科研成果
我们的研究成果包括学术论文、专利和软件著作权,推动矿物加工技术的创新与应用
Pre-concentration of copper ores by high voltage pulses. Part 1: Principle and major findings
Zuo, Weiran; Shi, Fengnian; Manlapig, Emmy
摘要
A novel ore pre-concentration technique using high voltage pulses is proposed in this study. The technique utilises metalliferous grain-induced selective breakage, under a controlled pulse energy loading, and size-based screening to separate the feed ore into body breakage and surface breakage products for splitting of ores by grade. Four copper ore samples were tested to demonstrate the viability of this technique. This study consists of two parts: Part 1 presents the principle, the validation and the major findings; Part 2 discusses the new opportunities and challenges for the mining and mineral industry to take up this technique.
Pre-concentration of copper ores by high voltage pulses. Part 2: Opportunities and challenges
Zuo, Weiran; Shi, Fengnian; Manlapig, Emmy
摘要
This is Part 2 of a two-part study on pre-concentration of copper ores by high voltage pulses. Part 1 presented the principle, validation and major findings. This part discusses the opportunities and challenges for the mining and mineral industry to adopt this technique. The study examines the potential benefits including reduced energy consumption, improved ore utilization, and environmental advantages, while also addressing technical and economic challenges that need to be overcome for successful industrial implementation.
Breakage characterisation of ore blends
Zuo, Weiran; Shi, Fengnian
摘要
This study investigates the breakage characteristics of ore blends, which is crucial for optimizing comminution processes in mineral processing plants. The research examines how different ore types interact during breakage and develops methods for characterizing the breakage behavior of blended ores. The findings provide insights for improving grinding circuit design and operation when processing multiple ore types simultaneously.
Ore impact breakage characterisation using mixed particles in wide size range
Zuo, Weiran; Shi, Fengnian
摘要
This paper presents a novel approach for characterizing ore impact breakage using mixed particles across a wide size range. The method addresses limitations of traditional single-size breakage tests by incorporating the realistic conditions found in industrial grinding circuits. The study demonstrates improved accuracy in predicting breakage behavior and provides a more practical tool for comminution circuit modeling and optimization.
Predicting the impacts of ore heterogeneity on SAG mill performance
Zuo, Weiran; Shi, Fengnian
摘要
This study investigates the impact of ore heterogeneity on semi-autogenous grinding (SAG) mill performance. A comprehensive methodology is developed to quantify ore variability and predict its effects on mill throughput, power consumption, and product quality. The research provides valuable insights for mine planning and mill operation optimization, particularly for operations dealing with variable ore characteristics.
Ore blending optimization with geological uncertainty using stochastic programming
Zuo, Weiran; Shi, Fengnian; Manlapig, Emmy
摘要
This paper presents a stochastic programming approach for ore blending optimization under geological uncertainty. The method incorporates uncertainty in ore grade and metallurgical properties to develop robust blending strategies. The approach is demonstrated through case studies showing improved plant performance and reduced risk compared to deterministic optimization methods.
Geometallurgical characterization and automated mineralogy of gold ores
Zuo, Weiran; Li, Binglei; Shi, Fengnian
摘要
This study presents a comprehensive geometallurgical characterization of gold ores using automated mineralogy techniques. The research develops methods for quantifying mineralogical variability and its impact on metallurgical performance. The findings provide insights for improving ore characterization, process design, and operational optimization in gold processing plants.
Online measurement and control of ore hardness for SAG mills using machine learning
Zuo, Weiran; Liu, Shuai; Guo, Bao
摘要
This paper presents a machine learning approach for online measurement and control of ore hardness in semi-autogenous grinding (SAG) mills. The method uses real-time process data to predict ore hardness variations and automatically adjust mill operating parameters.
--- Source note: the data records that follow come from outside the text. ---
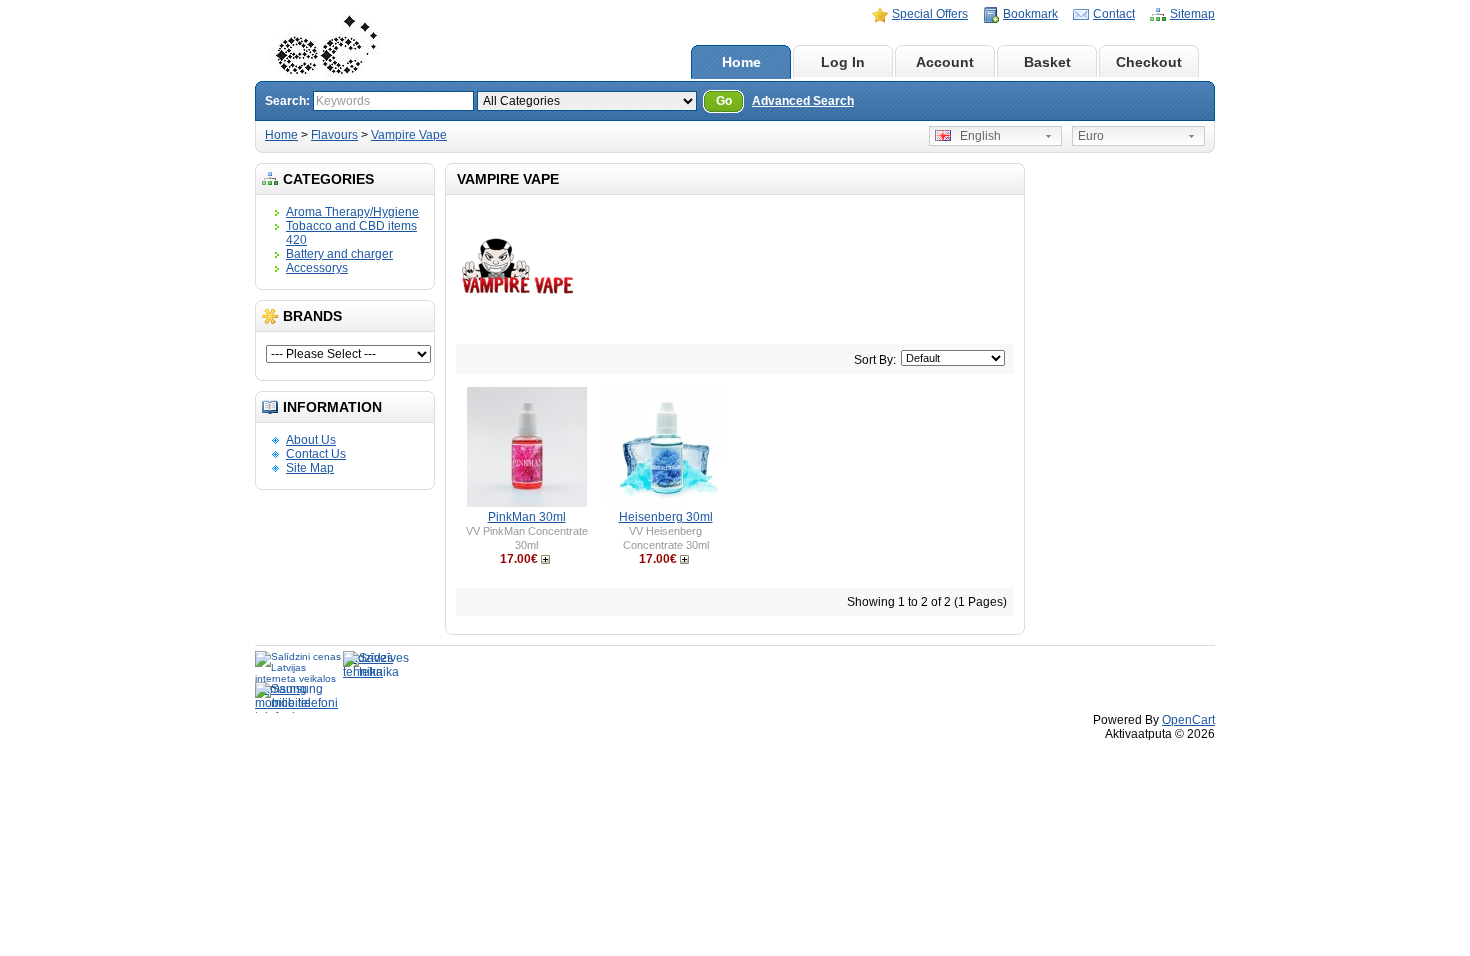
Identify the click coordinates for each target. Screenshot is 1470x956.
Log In (843, 62)
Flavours (334, 135)
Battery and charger (339, 254)
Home (741, 62)
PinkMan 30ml (527, 517)
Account (945, 62)
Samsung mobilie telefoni (296, 696)
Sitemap (1192, 14)
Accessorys (317, 268)
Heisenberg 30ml (666, 517)
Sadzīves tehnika (368, 665)
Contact (1114, 14)
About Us (311, 440)
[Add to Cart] (547, 559)
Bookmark (1030, 14)
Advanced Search (803, 101)
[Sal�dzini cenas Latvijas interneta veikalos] (299, 666)
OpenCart (1188, 720)
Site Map (310, 468)
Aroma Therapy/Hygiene (352, 212)
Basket (1047, 62)
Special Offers (930, 14)
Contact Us (316, 454)
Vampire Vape (409, 135)
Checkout (1149, 62)
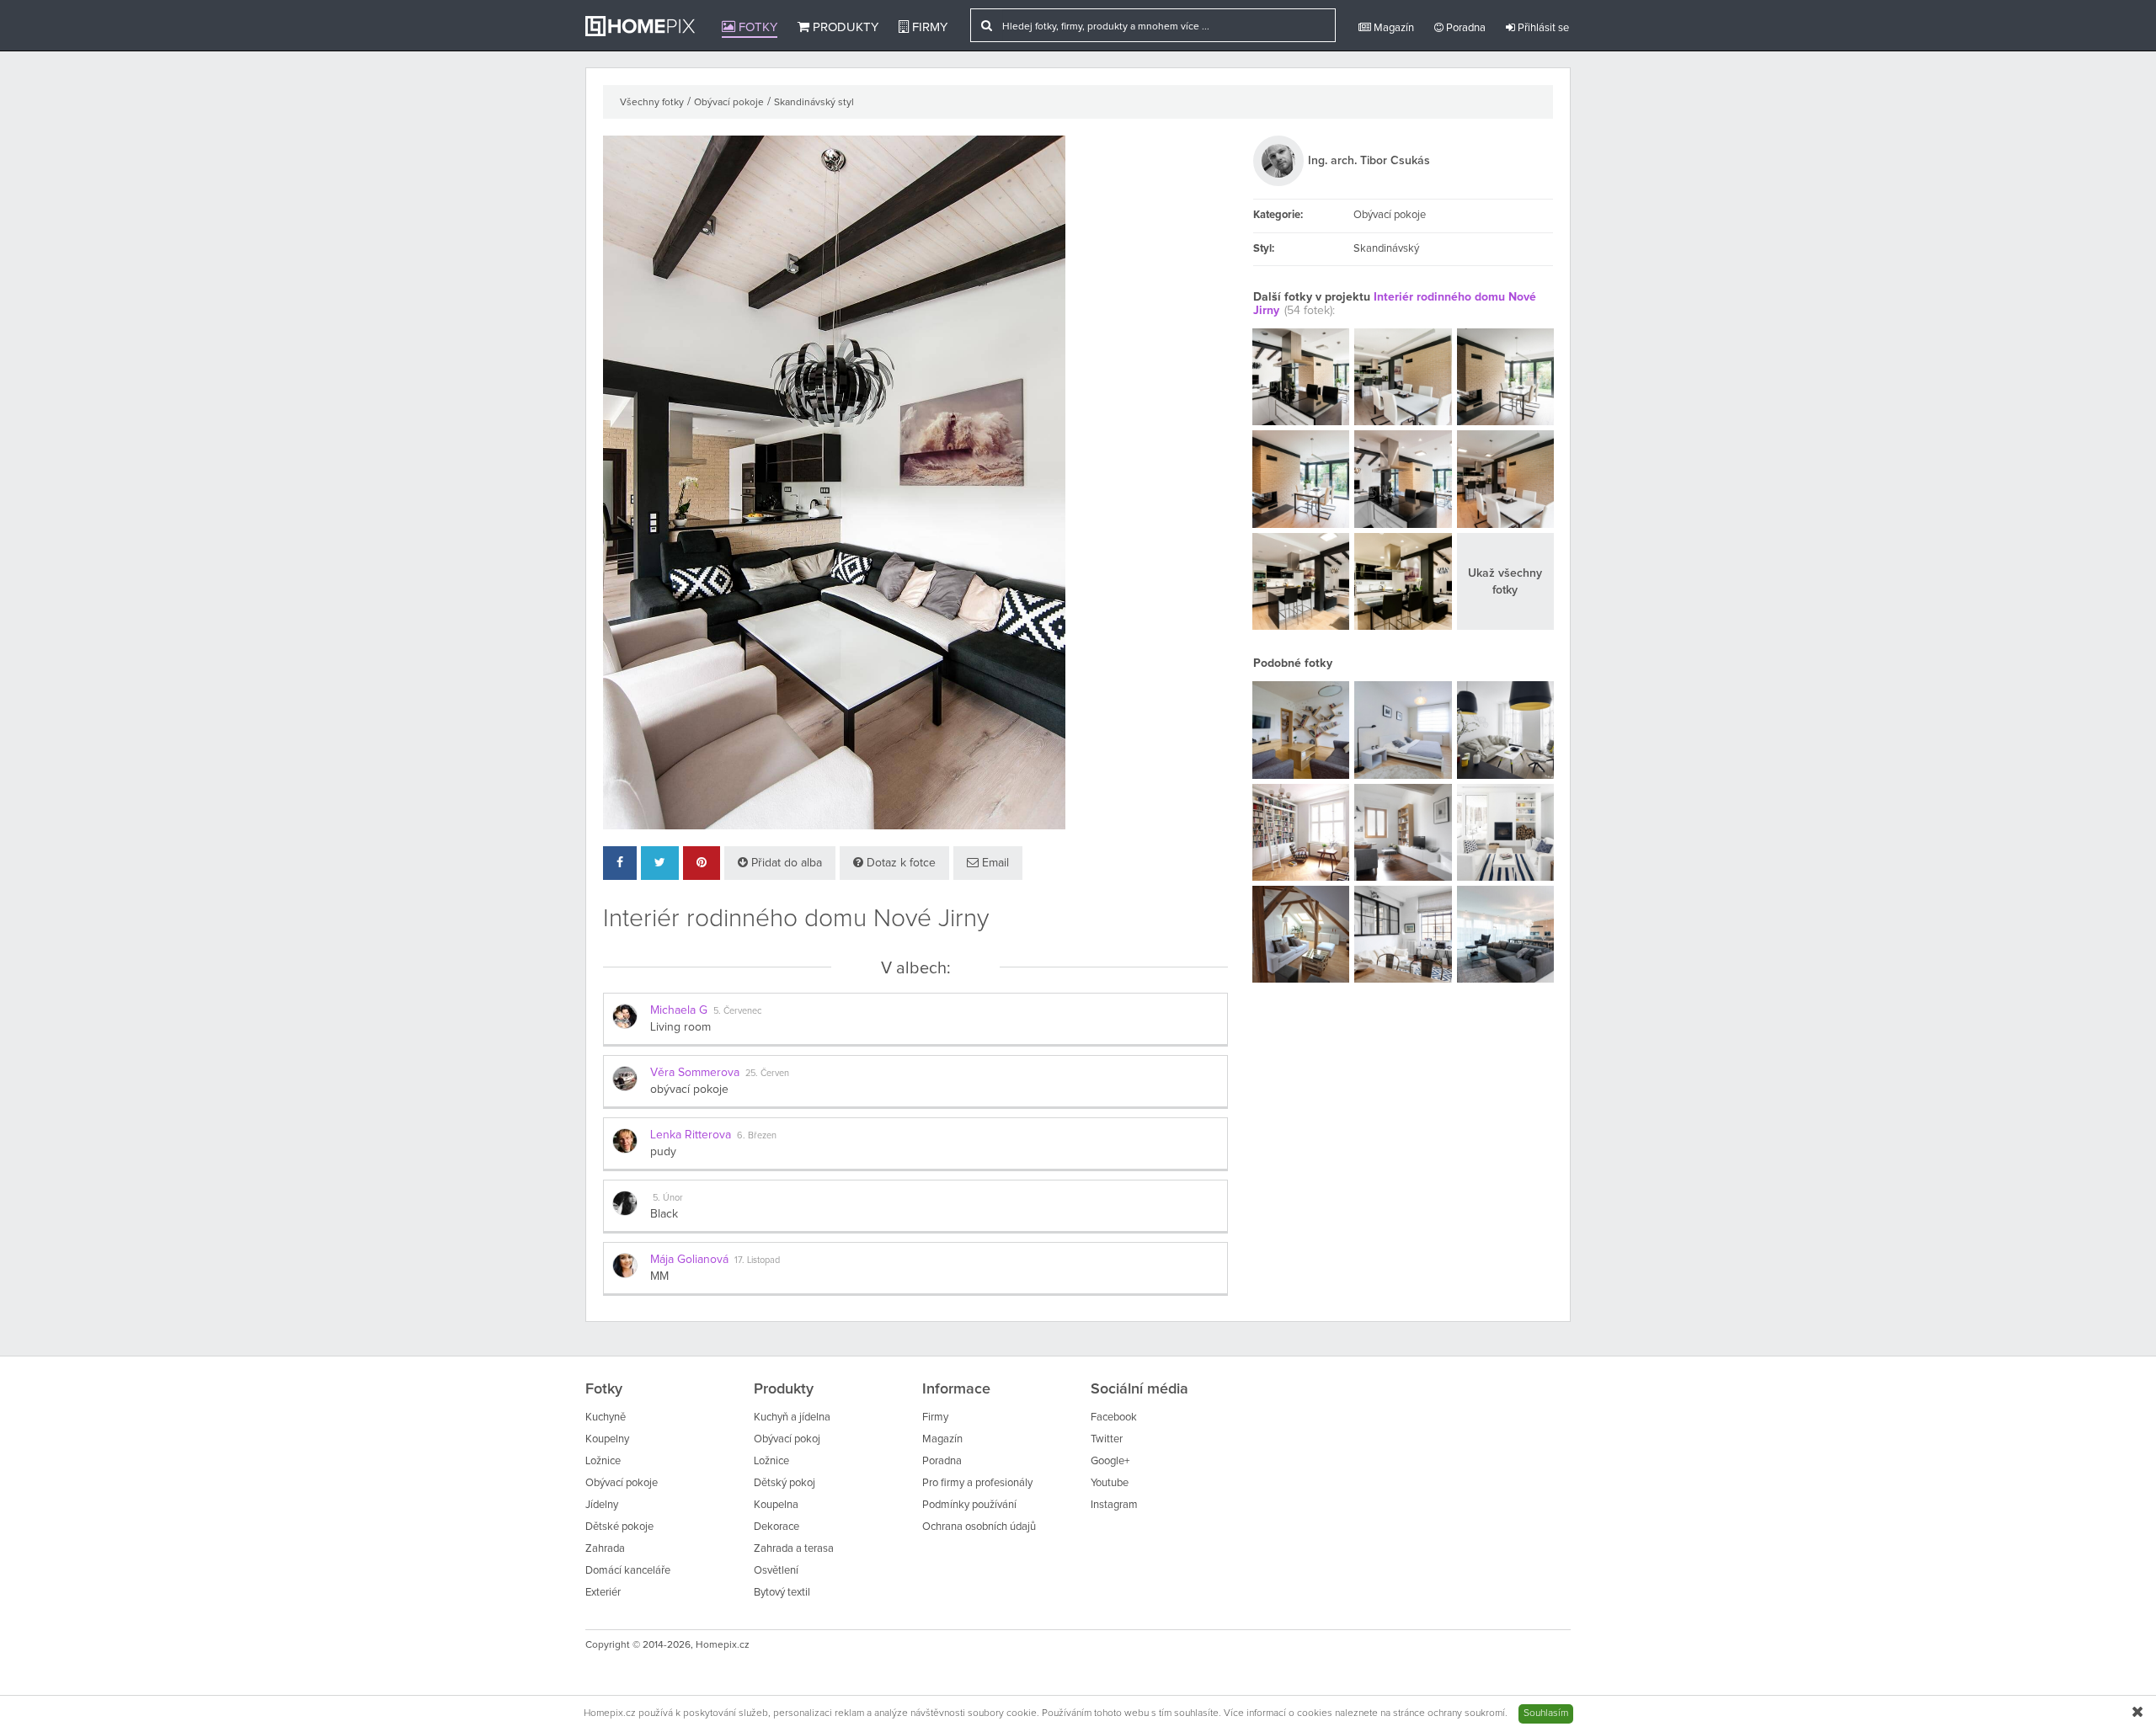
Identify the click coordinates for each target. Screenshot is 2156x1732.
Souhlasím (1546, 1713)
Industrial implementation results demonstrate significant improvements in mill performance, energy efficiency, and product quality consistency.
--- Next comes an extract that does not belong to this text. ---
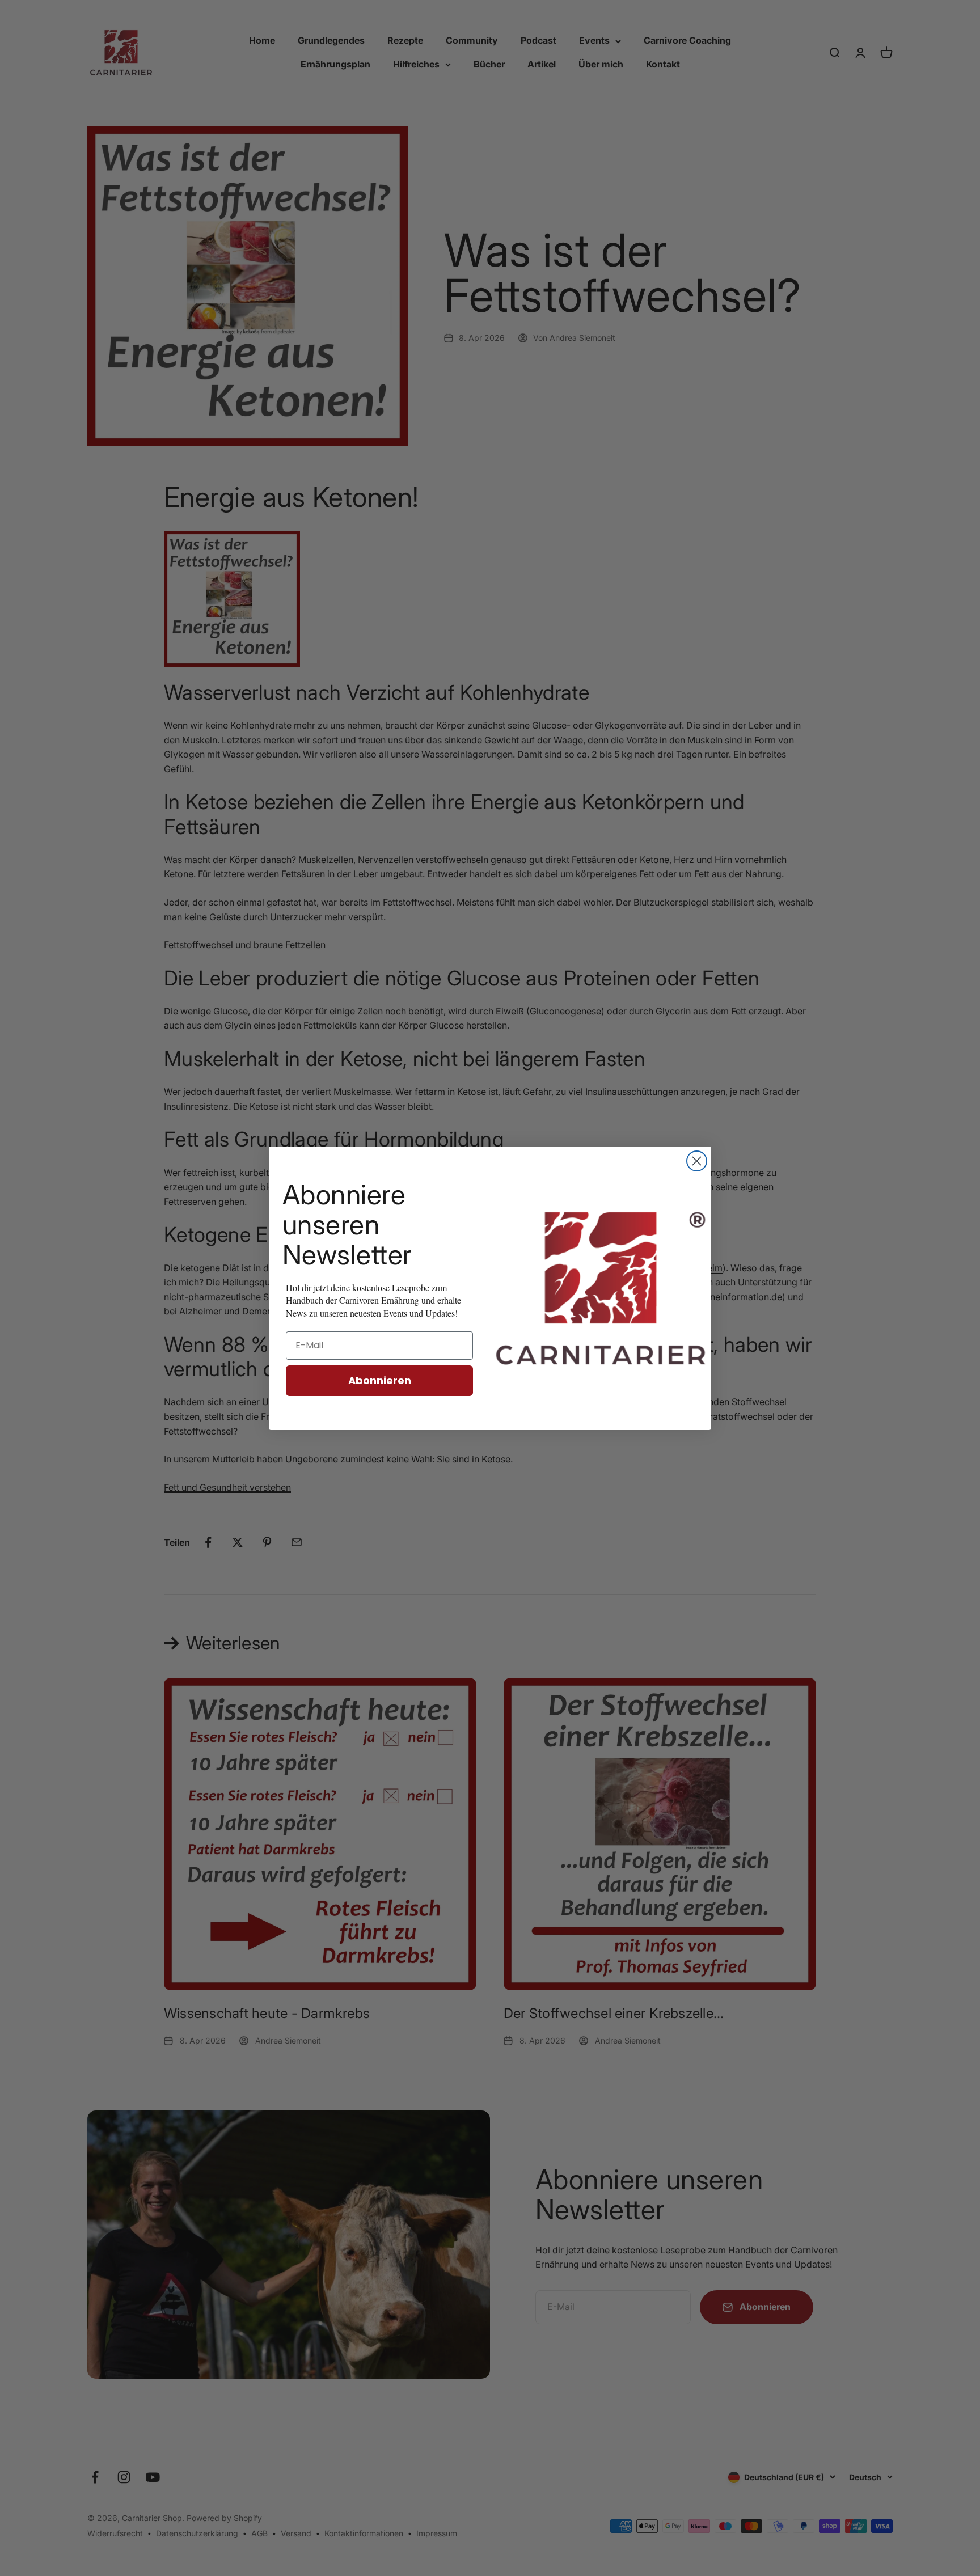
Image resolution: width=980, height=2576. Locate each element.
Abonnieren (379, 1380)
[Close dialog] (697, 1161)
Digital twin modeling for intelligent mineral processing: A review
Zuo, Weiran; Guo, Bao; Liu, Shuai; Sun, Rui
摘要
This review paper examines the application of digital twin technology in intelligent mineral processing. The study covers the fundamental concepts, key technologies, implementation challenges, and future prospects of digital twins in the mining industry. The paper provides a comprehensive framework for developing and implementing digital twin systems for mineral processing operations.
Sustainable mineral processing through artificial intelligence and automation
Zuo, Weiran; Guo, Jinyi; Sun, Rui; Liu, Shuai
摘要
This paper explores the role of artificial intelligence and automation in achieving sustainable mineral processing. The study examines how AI-driven optimization, predictive maintenance, and automated control systems can reduce energy consumption, minimize environmental impact, and improve resource utilization efficiency. Case studies demonstrate the potential for significant sustainability improvements through intelligent process control.